- [Quoted passage]:

Re: [R] Simple question about formulae in R!?

David Winsemius Fri, 10 Aug 2012 08:55:27 -0700


On Aug 10, 2012, at 8:09 AM, Joshua Wiley wrote:

On Fri, Aug 10, 2012 at 7:39 AM, Henrik Singmann
<henrik.singm...@psychologie.uni-freiburg.de> wrote:

Dear Michael and list,

R in general tries hard to prohibit this behavior (i.e., including an
interaction but not the main effect). When removing a main effect and
leaving the interaction, the number of parameters is not reduced byone (aswould be expected) but stays the same, at least when usingmodel.matrix:


This is because for factor or character variables, R automatically
dummy codes them (or whatever contrasts were set, dummies are the
default, but others could be set globally which would then propogate
to the specific model.matrix() call).

d <- data.frame(A = rep(c("a1", "a2"), each = 50), B = c("b1","b2"), value
= rnorm(10))
ncol(model.matrix(~ A*B, data = d))

- [Exercise set]:
1. Please transcribe the R formulae post word for word, everything from "On Fri, Aug" down to "specific model.matrix() call).".
2. Write the next part of the R formulae post, picking up where it stops.

- [Data block]:
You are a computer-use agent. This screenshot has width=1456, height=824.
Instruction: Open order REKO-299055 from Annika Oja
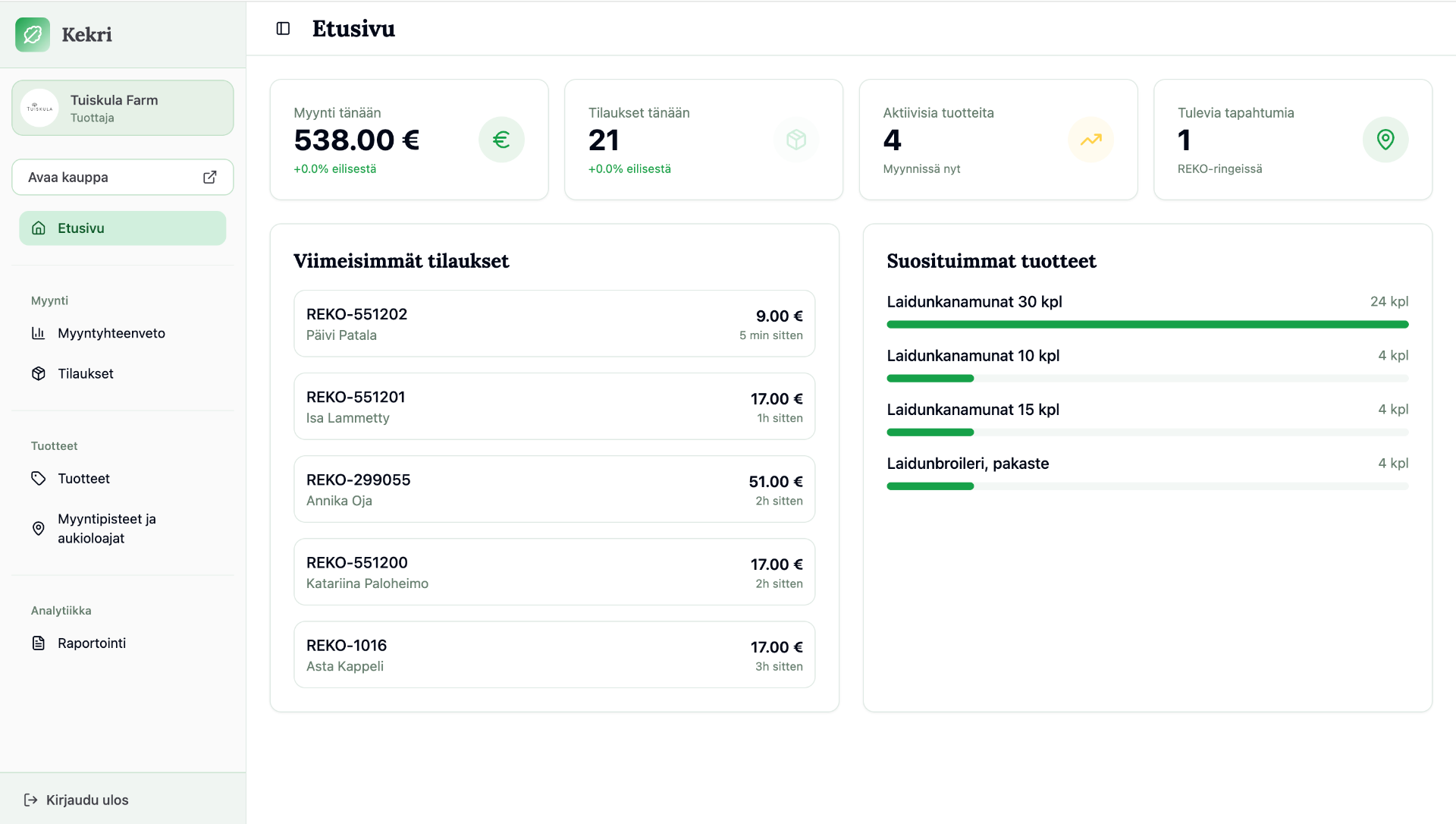pos(554,489)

- [The replies]:
1.
On Fri, Aug 10, 2012 at 7:39 AM, Henrik Singmann
<henrik.singm...@psychologie.uni-freiburg.de> wrote:

Dear Michael and list,

R in general tries hard to prohibit this behavior (i.e., including an
interaction but not the main effect). When removing a main effect and
leaving the interaction, the number of parameters is not reduced byone (aswould be expected) but stays the same, at least when usingmodel.matrix:


This is because for factor or character variables, R automatically
dummy codes them (or whatever contrasts were set, dummies are the
default, but others could be set globally which would then propogate
to the specific model.matrix() call).

2.
#  [1] 4
ncol(model.matrix(~ A*B - A, data = d))
#  [1] 4

That addresses a different question than the one being posed. Thisanswers the question for the model being proposed:

> d <- data.frame(A = rep(c("a1", "a2", "a3"), each = 50), B =letters[1:5], value

+ = rnorm(10), covar=rnorm(10))
> ncol(model.matrix(~ A + B:covar, data = d))
[1] 8
>
> ncol(model.matrix(~ A +B*covar, data = d))
[1] 12

So, no, the A +B:covar model is not going to have the same number ofparameters as the A+B*covar model. I am lining up with Michael on thisone.


--
David.

I actually don't know understand how R parametrizes the model inthe secondcase, but I am pretty sure someone here might do so and be able toexplain.


One way to think about this is the regression versus ANOVA style of
parameterization.  Consider these three simple models

Here we have a traditional regression.  am is a two level factor, so
it gets one dummy code with the intercept.  The model matrix looks
something like:

i a
1 0
1 0
1 0
1 1
1 1
1 1

what does that mean for the expected values?  For a = 0,

yhat = b0 * 1 + b1 * 0 = b0 * 1, the intercept

for a = 1

yhat = b0 * 1 + b1 * 1

what is the difference between these two?  Merely b1.  Hence under
this parameterization, b0 is the expected value for the group a = 0,
and b1 is the difference in expected values between the two groups a =
0 and a = 1.

coef(lm(mpg ~ 1 + factor(am), data = mtcars))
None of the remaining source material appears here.